Best Health Care in the World

Back when I first moved to the wild South End, I worked graveyard weekends at the Pain Motel in Everett, Everett General Hospital. We had maybe 3 or 4 emergency rooms in the ER, what is now 65 rooms. Most weekends were pretty quiet, good for sleeping if you were the orderly, which I was. But occasionally we’d crank it up, holidays especially, but we could never predict.

My first year there was an eye-opener. A lot of blood, plenty of horror, none of it for the squeamish. I guess you can get used to about anything. But that first year I wasn’t used to the shock yet. My job was basically gopher. Run fluids to the lab, look for missing medical records, deliver supplies, take the dead to the morgue, deliver patients to the wards, you name it, that was my Job Description.

Bout a month after I started we had this motorcycle gangbanger come into the ER. Drove himself in after he’d put his hand into the moving chain. I ran bloodwork and paperwork on him to the lab and eventually I was called on my beeper to go get him in the ER and take him to his room. He was sitting up on the gurney and said he could walk okay, but I said we got rules and one is he had to get driven by gurney. “Okay, man,” he said, which is biker talk for ‘bite me’, but he said, “Let’s ride.”

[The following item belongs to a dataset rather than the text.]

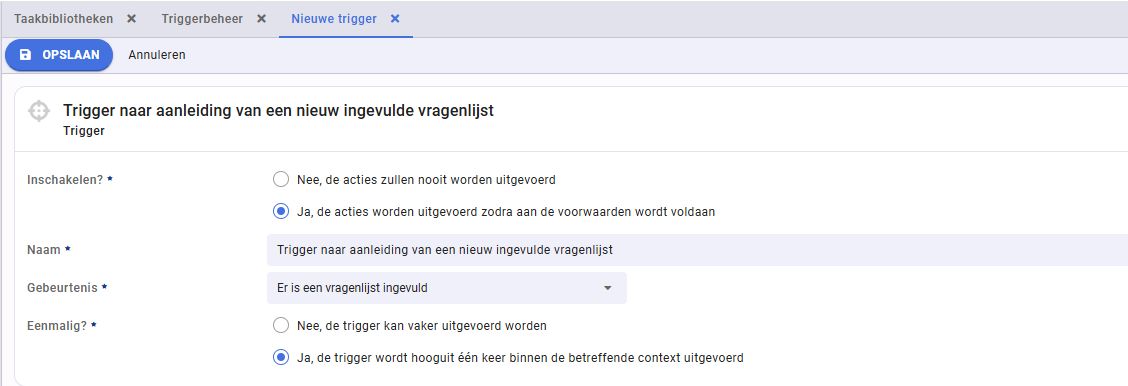Switch to the Triggerbeheer tab

click(202, 19)
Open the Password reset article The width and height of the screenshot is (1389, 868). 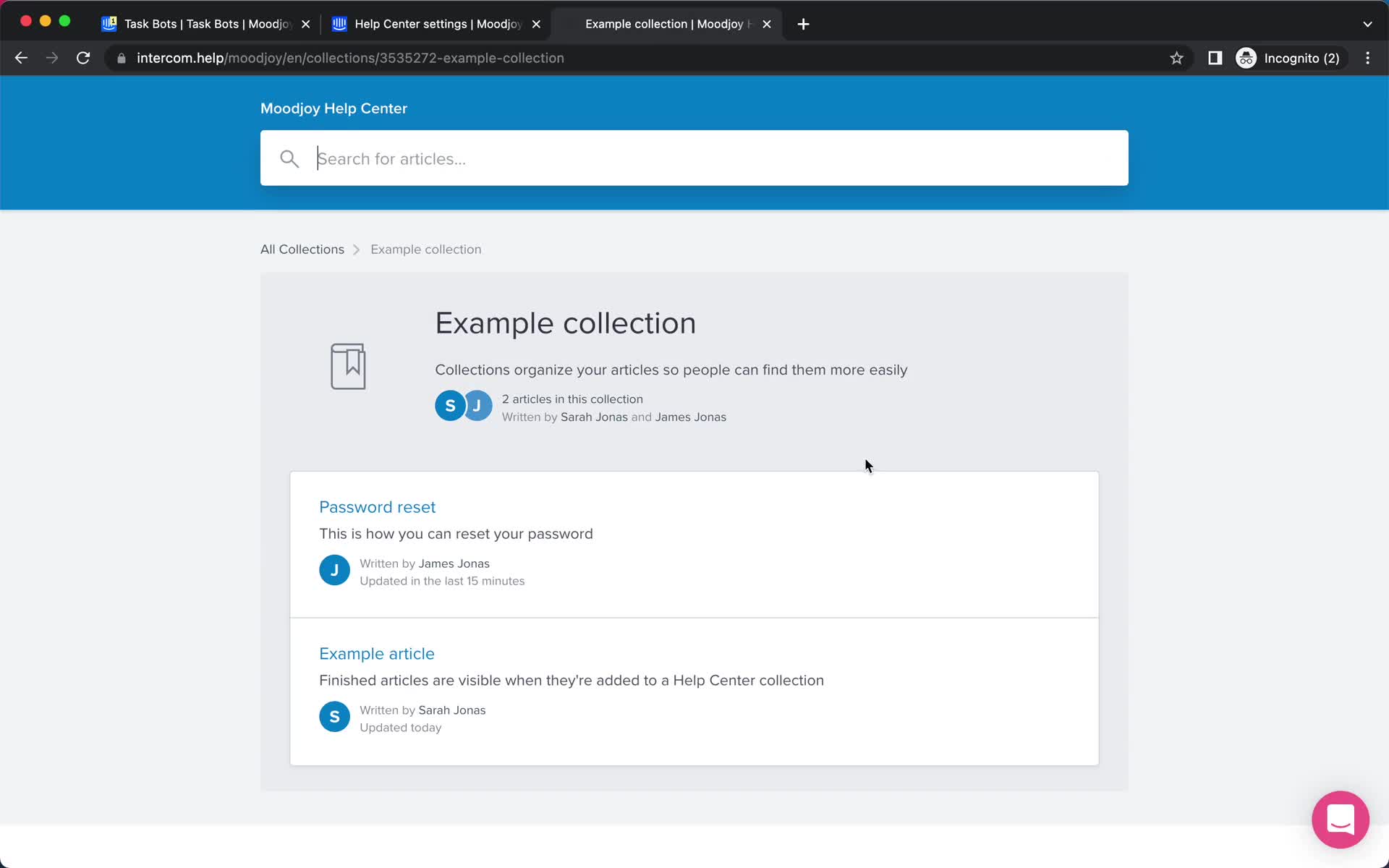pos(377,506)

A nurse ran up to me with a cup and said deliver it to the desk on the 5th floor when I got there. The biker said, “You got my fingers in there, man. They’re gonna sew em on in the morning.” I took a peek and yeah, there on ice were three fingers a bit worse for wear.

“They told you they’d sew them on tomorrow?” I asked. He said, yeah, no problem. Well, maybe not to a drunk biker, but you know and I know, if you’re going to reattach missing body parts, it’s kind of critical to do it sooner rather than later. I said, “Hey, man, talk to a nurse when we get up there and tell her what you told me. They’re not planning to sew these on you, c’mon, think about it.”

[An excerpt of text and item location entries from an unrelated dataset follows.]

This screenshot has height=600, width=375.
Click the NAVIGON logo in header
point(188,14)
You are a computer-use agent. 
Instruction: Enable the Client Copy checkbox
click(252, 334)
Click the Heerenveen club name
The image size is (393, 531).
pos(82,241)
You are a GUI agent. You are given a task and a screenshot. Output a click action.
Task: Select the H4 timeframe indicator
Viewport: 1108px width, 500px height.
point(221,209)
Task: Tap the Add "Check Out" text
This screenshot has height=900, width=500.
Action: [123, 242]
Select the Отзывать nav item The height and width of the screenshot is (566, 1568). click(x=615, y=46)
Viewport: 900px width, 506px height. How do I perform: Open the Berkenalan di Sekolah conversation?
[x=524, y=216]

Our hospital, being a public funded hospital, took in everybody, insurance or not, no small thing really, but I learned that night not everyone receives the same care. Somewhere along the line, maybe on an adjoining barstool, I’ll probably meet an old biker, 2 finger Fred, and we’ll have a beer and maybe a laugh over this shared memory. Well … the beer, probably not the laugh.